Confessions of an Accidental Self-Publisher – Part 2

Learning Curve

One of the first things I learned when I decided to write a novel was: “You can’t polish a turd”. Many a time I’d written a story that appeared so unworkable the best course of action was to save it under ‘trash’. This strategy seemed the kindest thing to do.

I have since learned that sometimes turds can be polished; and if you don’t believe me, Mythbusters have already proved it.

Having said that, there really is no point in trying to fix a lacklustre novel by putting all your efforts into buffing it up. To keep it from falling apart, you’ve got to re-mould the underlying structure first.

Flash back to nine years ago, four years after that initial chapter I wrote for my PhD. I found myself faced with one of the greatest strokes of luck a writer could wish for: an agent from London had somehow seen my opening chapters on the internet. The following day, I received a request for the full manuscript.

As much as I wanted to believe this would be my big break, I should have explained, “I’m not sure if I’m ready for that.” But I was way too inexperienced, and although my novel held more than a little promise, my attempts at making it saleable had turned it into an unwieldy, unfocussed dog’s breakfast.

Fortunately, the agent was amazingly generous. He read my novel, then sent me a fabulous critique and an offer to resend. I followed his advice as well as I could, but at the same time made a serious rookie error. Instead of taking the idea of restructuring my novel seriously, I ignored too many interior flaws and added a new layer of polish to the outside instead. In doing so, I effectively set myself up for the first in a long string of rejections.

Although I already knew I had a lot to learn, I now understood there was more to this editing business than I’d imagined. Daunted, I took a break.

To be continued…

Confessions of an Accidental Self-Publisher Part 1: Without Thinking…

Part 3: Difficult Decisions

Confessions of an Accidental Self-Publisher – Part 1:

Without Thinking…

When I started my first and hitherto only finished novel nearly fourteen years ago, I had dreams of it being picked up by a major publisher. Sometimes I imagined an agent would discover me. But the more I wrote, the more I’d see myself as a victim of self-delusion. All too regularly I’d wonder if the best course of action would be to give up.

Not that the prospect of being the worst writer in the world would stop me. I’ve always enjoyed penning stories, even as ten year old when someone – probably my mother – gifted me with a diary. I’d take it up every day after school, and if there was nothing interesting to record, I’d make stuff up.

I decided to get serious about writing back in 2000 when I had one of my very early stories published in Eidolon 29/30 edited by Jeremey G Byrne; and it came with a fabulous cover by Shaun Tan.

Image from Eidolon.net

Back then I wasn’t much of a plotter, at least when faced with a blank page. Usually I’d begin with an idea, then think about a character, conflict, belief, misbelief. I’d drop them into the barest sketch of a setting, add a pinch of world building and let the plot unfold on its own. At some stage, I’d start getting a feel for the big picture and hope that my characters would figure out what to do next. A little later I’d discover an end.

I’m not sure what kind of writer than makes me. Chaotic evil perhaps?

Anyhow, this is how a very early (since deleted) draft of Chapter One of The Eternal Machine materialised; and it was a reasonable chapter because it went towards my successful application to Clarion West 2008. It was also the beginning of the creative component for my PhD that focussed on writing steampunk from the perspective of a fantasy writer.

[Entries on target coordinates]
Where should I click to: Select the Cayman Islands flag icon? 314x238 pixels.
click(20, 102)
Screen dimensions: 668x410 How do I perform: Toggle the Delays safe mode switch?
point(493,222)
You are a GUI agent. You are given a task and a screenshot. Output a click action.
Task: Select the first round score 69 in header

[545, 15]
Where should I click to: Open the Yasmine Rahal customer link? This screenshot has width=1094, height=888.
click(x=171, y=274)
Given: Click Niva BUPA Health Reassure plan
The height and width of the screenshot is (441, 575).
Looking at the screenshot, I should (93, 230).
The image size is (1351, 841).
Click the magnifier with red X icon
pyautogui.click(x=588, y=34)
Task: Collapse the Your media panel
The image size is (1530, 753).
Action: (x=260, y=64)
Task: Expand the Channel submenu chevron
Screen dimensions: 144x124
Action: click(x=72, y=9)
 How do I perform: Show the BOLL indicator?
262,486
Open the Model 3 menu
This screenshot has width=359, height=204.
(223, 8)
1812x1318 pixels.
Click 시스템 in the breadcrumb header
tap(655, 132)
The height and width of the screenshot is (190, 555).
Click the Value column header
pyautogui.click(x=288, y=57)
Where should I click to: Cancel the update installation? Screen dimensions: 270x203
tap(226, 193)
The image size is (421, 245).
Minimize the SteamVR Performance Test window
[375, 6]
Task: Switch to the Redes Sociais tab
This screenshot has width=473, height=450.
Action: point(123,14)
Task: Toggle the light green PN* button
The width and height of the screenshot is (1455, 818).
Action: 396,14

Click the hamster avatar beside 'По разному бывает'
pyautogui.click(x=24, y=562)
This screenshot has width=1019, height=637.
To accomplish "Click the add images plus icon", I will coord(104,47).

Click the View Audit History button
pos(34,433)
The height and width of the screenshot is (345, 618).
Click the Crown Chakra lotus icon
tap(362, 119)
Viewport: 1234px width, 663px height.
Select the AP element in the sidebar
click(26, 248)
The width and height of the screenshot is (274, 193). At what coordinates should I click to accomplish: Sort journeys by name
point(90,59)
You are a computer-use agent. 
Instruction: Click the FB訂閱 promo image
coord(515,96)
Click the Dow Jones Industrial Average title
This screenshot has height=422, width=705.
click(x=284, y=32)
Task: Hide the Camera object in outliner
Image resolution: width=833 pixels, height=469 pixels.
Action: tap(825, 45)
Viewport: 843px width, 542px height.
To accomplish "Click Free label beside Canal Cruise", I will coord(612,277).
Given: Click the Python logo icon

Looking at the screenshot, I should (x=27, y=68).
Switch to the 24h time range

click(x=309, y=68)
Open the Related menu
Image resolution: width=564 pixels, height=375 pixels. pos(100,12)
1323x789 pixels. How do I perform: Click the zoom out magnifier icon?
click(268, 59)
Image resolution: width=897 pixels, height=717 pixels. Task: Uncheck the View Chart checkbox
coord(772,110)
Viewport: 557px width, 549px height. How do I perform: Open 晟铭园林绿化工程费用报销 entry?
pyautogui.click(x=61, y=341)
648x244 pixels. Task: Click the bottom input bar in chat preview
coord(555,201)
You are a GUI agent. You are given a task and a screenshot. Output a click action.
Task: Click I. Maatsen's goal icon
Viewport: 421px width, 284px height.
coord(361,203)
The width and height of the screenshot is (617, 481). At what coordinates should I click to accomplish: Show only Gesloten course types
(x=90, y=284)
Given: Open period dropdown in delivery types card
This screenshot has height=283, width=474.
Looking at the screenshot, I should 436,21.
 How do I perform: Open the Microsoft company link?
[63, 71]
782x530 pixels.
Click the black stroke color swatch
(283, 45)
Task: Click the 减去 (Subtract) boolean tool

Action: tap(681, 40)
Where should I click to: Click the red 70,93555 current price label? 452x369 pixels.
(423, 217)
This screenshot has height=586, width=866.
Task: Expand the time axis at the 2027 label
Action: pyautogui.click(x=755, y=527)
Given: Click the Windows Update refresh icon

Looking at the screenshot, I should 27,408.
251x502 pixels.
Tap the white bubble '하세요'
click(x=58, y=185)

#### [WHAT YOU SHOULD DO]
Reproduce the self-publishing post word for word from "As much as I" up to and including "string of rejections.".

#### [WRITTEN ANSWER]
As much as I wanted to believe this would be my big break, I should have explained, “I’m not sure if I’m ready for that.” But I was way too inexperienced, and although my novel held more than a little promise, my attempts at making it saleable had turned it into an unwieldy, unfocussed dog’s breakfast.

Fortunately, the agent was amazingly generous. He read my novel, then sent me a fabulous critique and an offer to resend. I followed his advice as well as I could, but at the same time made a serious rookie error. Instead of taking the idea of restructuring my novel seriously, I ignored too many interior flaws and added a new layer of polish to the outside instead. In doing so, I effectively set myself up for the first in a long string of rejections.